Hipotesis lain yang sering disebut adalah neuraminidase yang dihasilkan
oleh Streptokokus, merubah IgG menjadi autoantigenic. Akibatnya, terbentuk
autoantibodi terhadap IgG yang telah berubah tersebut. Selanjutnya terbentuk
komplek imun dalam sirkulasi darah yang kemudian mengendap di ginjal.

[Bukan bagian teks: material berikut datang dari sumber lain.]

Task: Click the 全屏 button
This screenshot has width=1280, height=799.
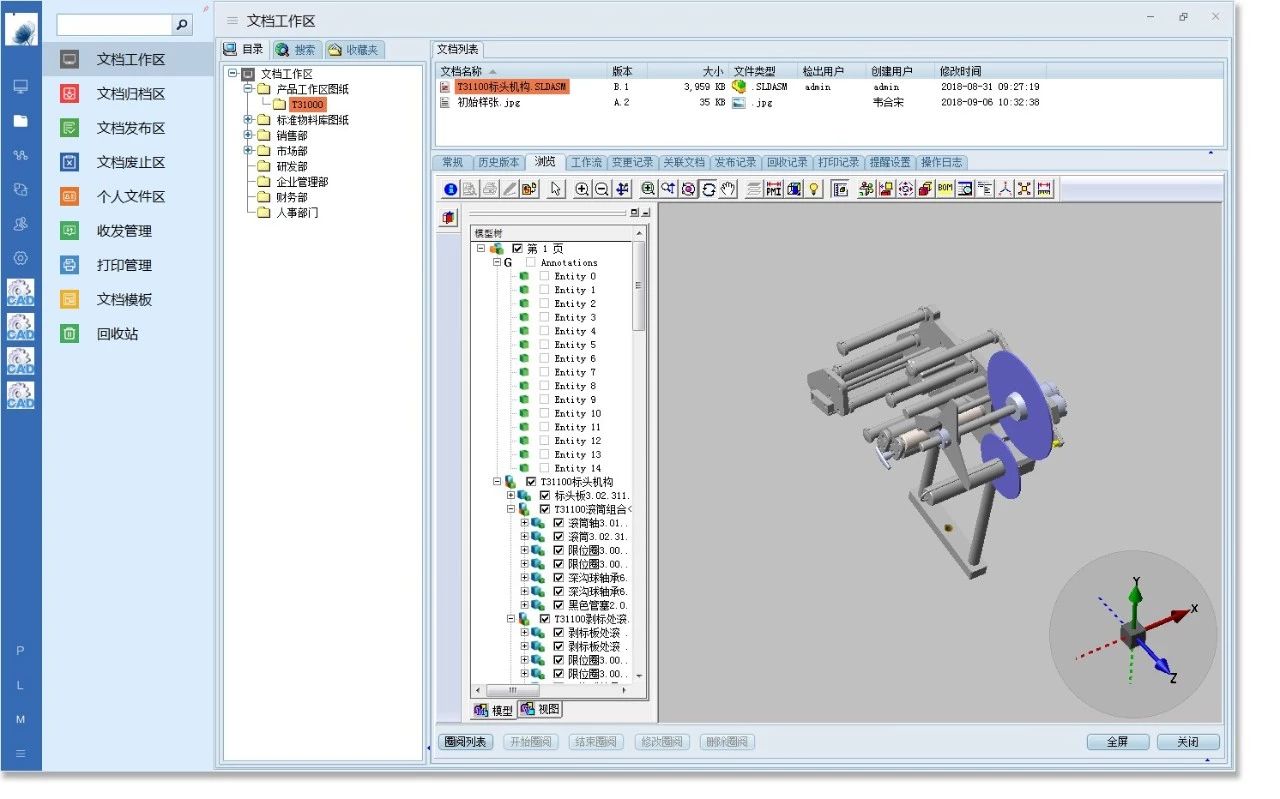Action: click(1116, 742)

Streptokinase yang merupakan sekret protein, diduga juga berperan pada
terjadinya GNAPS. Sreptokinase mempunyai kemampuan merubah plaminogen
menjadi plasmin. Plasmin ini diduga dapat mengaktifkan sistem komplemen
sehingga terjadi cascade dari sistem komplemen.

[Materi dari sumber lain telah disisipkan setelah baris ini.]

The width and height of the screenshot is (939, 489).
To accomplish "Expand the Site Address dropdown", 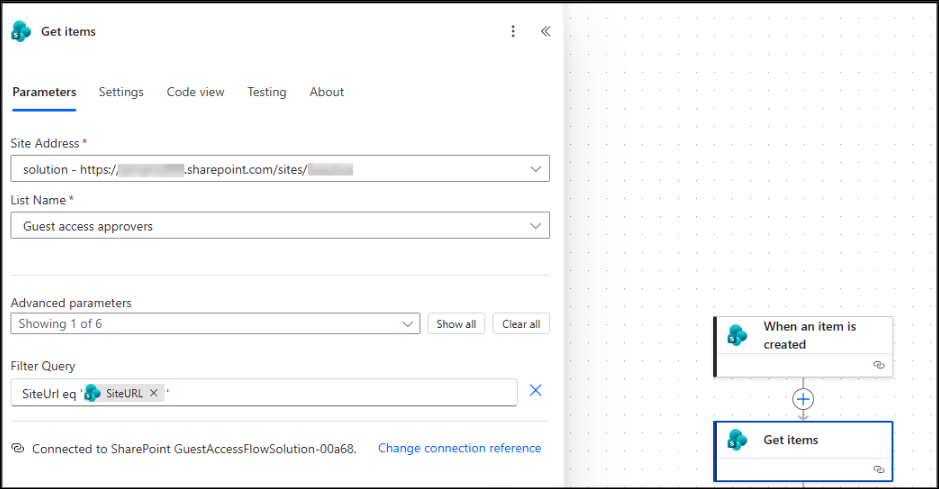I will (x=535, y=169).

Pola respon jaringan tergantung pada tempat deposit dan jumlah kompleks
yang dideposit. Bila terutama pada mesangium, respon mungkin minimal, atau
dapat terjadi perubahan mesangiopatik berupa ploriferasi sel-sel mesangial dan
matrik yang dapt meluas diantara sel-sel endotel dan membran basalis,serta
menghambat fungsi filtrasi simpai kapiler. Jika kompleks terutama terletak
subendotel atau subepitel, maka respon cenderung berupa glomerulonefritis
difusa, seringkali dengan pembentukan sabit epitel. Pada kasus penimbunan
kronik komplek imun subepitel, maka respon peradangan dan proliferasi menjadi
kurang nyata, dan membran basalis glomerulus berangsur- angsur menebal
dengan masuknya kompleks-kompleks ke dalam membran basalis baru yang
dibentuk pada sisi epitel.
Mekanisme yang bertanggung jawab terhadap perbedaan distribusi deposit
kompleks imun dalam glomerulus sebagian besar tidak diketahui, walaupun
demikian ukuran dari kompleks tampaknya merupakan salah satu determinan
utama. Kompleks-kompleks kecil cenderung menembus simpai kapiler,
mengalami agregasi, dan berakumulasi sepanjang dinding kapiler do bawah epitel,
sementara kompleks-kompleks berukuran sedang tidak sedemikian mudah
menembus membran basalis, tapi masuk ke mesangium. Komplkes juga dapat
berlokalisasi pada tempat-tempat lain.
Jumlah antigen pada beberapa penyakit deposit kompleks imun terbatas,
misal antigen bakteri dapat dimusnahkan dengan mekanisme pertahanan penjamu
atau dengan terapi spesifik. Pada keadaan demikian, deposit kompleks-kompleks
imun dalam glomerulus terbatas dan kerusakan dapat ringan danberlangsung
singkat, seperti pada glomerulonefritis akut post steroptokokus.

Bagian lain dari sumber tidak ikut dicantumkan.